A depleted battery can accept very large charging currents from a high amp plug in charging source, or an alternator.  Battery manufacturers tend to assume these will be the charging sources used, and their recommended charge profiles are for the plug in charger.

Trojan battery recommends that their depleted battery be charged from depleted at a 10 to 13% rate.  10 to 13% of the battery capacity, or a minimum of 22 amps for their golf cart batteries in series that are rated at 220 AH.

At the other end, Odyssey recommends a minimum of 40% be applied to their depleted battery, and this is 40 amps for a 100AH battery

I do not know how much an Odyssey's cycle life would be shortened by recharging at a much slower rate, but with the rather extreme price paid for their batteries, I would not want to find out.

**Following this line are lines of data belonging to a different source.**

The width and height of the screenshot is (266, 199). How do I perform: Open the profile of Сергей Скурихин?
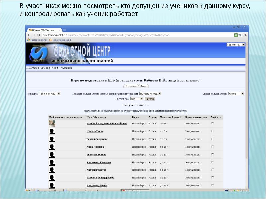point(98,139)
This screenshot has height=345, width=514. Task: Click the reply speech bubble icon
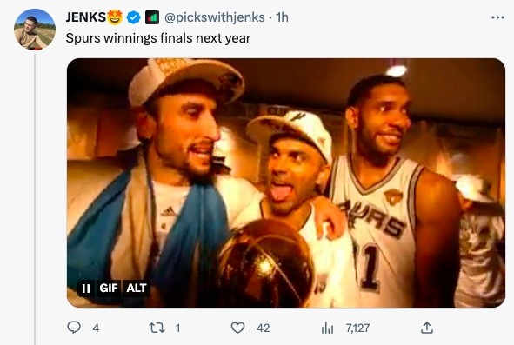74,328
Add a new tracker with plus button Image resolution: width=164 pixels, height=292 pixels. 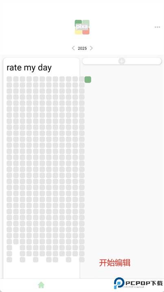coord(122,61)
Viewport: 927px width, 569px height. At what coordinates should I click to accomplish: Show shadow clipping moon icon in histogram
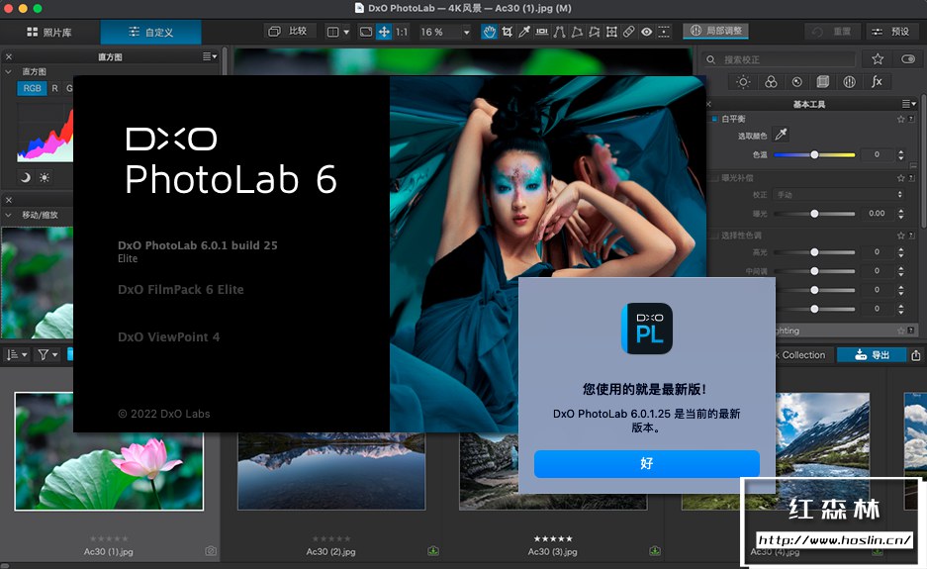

As the battery charges, its voltage rises toward the Absorption voltage.  As the voltage rises to this maximum allowed voltage of the charging sources regulator/controller, the amps will taper.  The higher the state of charge of the battery, the less amps are needed to hold it at these absorption voltages.  When the amps taper to very low levels the battery can be considered fully charged and automatic charging sources drop to float voltages, which require much less amperages to maintain.

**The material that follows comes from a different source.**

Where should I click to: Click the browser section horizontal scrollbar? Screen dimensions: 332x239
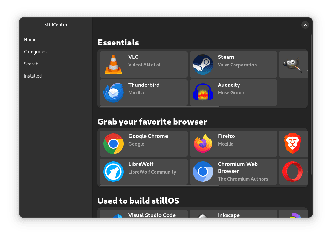[x=159, y=186]
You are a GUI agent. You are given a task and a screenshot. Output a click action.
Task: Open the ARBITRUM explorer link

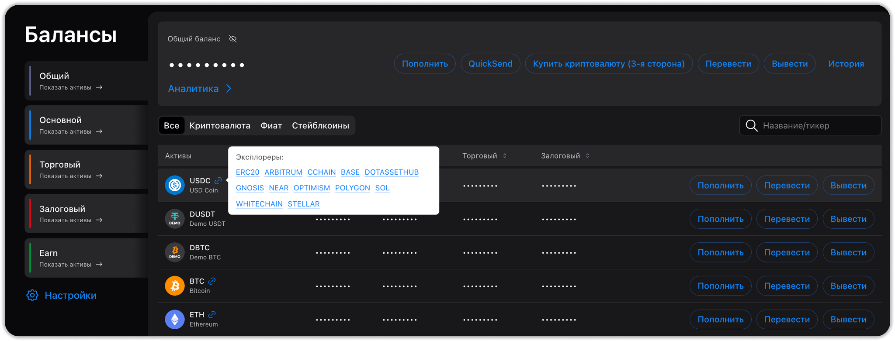point(283,172)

Different battery manufacturers have different recommended absorption voltages, and these are listed for when the batteries are 77F degrees.  Higher ABSV's are needed at lower temps and lower ABSV's at higher temps.

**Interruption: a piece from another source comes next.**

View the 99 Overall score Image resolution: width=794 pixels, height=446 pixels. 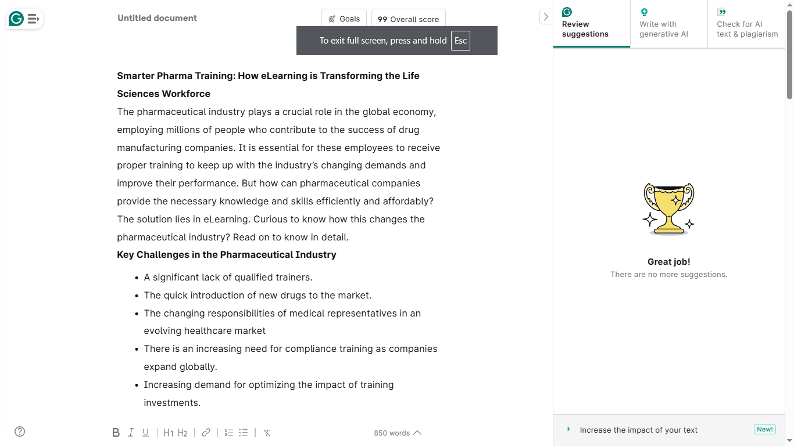tap(409, 19)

Meeting this ABSV  for a certain amount of time is important, not just for maximizing battery life, but for preventing premature failure.  If a battery never gets high enough, for long enough, premature failure will happen.  How premature it fails is the unknown variable with many contributing factors.

Since Solar is not an instant type of charging source when the sun rises, but ramps up slowly, peaks and then lowers throughout the afternoon, the recommended charge profiles cannot be matched.  However it is wise to at least have the minimum recommended rate be approached at Noon in the summer.  This is closer to a 2 to 1 ratio than the usually recommended 1 to 1 ratio.  1 solar watt per 1 AH of storage.

The higher the ratio the happier the battery when deeply cycled day after day.  When not deeply cycled, but shallowly cycled to say 85% then this ratio becomes less important.

Lower$ AGMs tend to recommend charging rates not exceed 30% or so.  These AGMs are likely much more suited for a Solar recharge regimen.

The recommended rates by battery manufacturers are quite helpful when deciding what Amperage plug in charger to buy for the battery capacity, but they are not so helpful when the charging source is to be solar.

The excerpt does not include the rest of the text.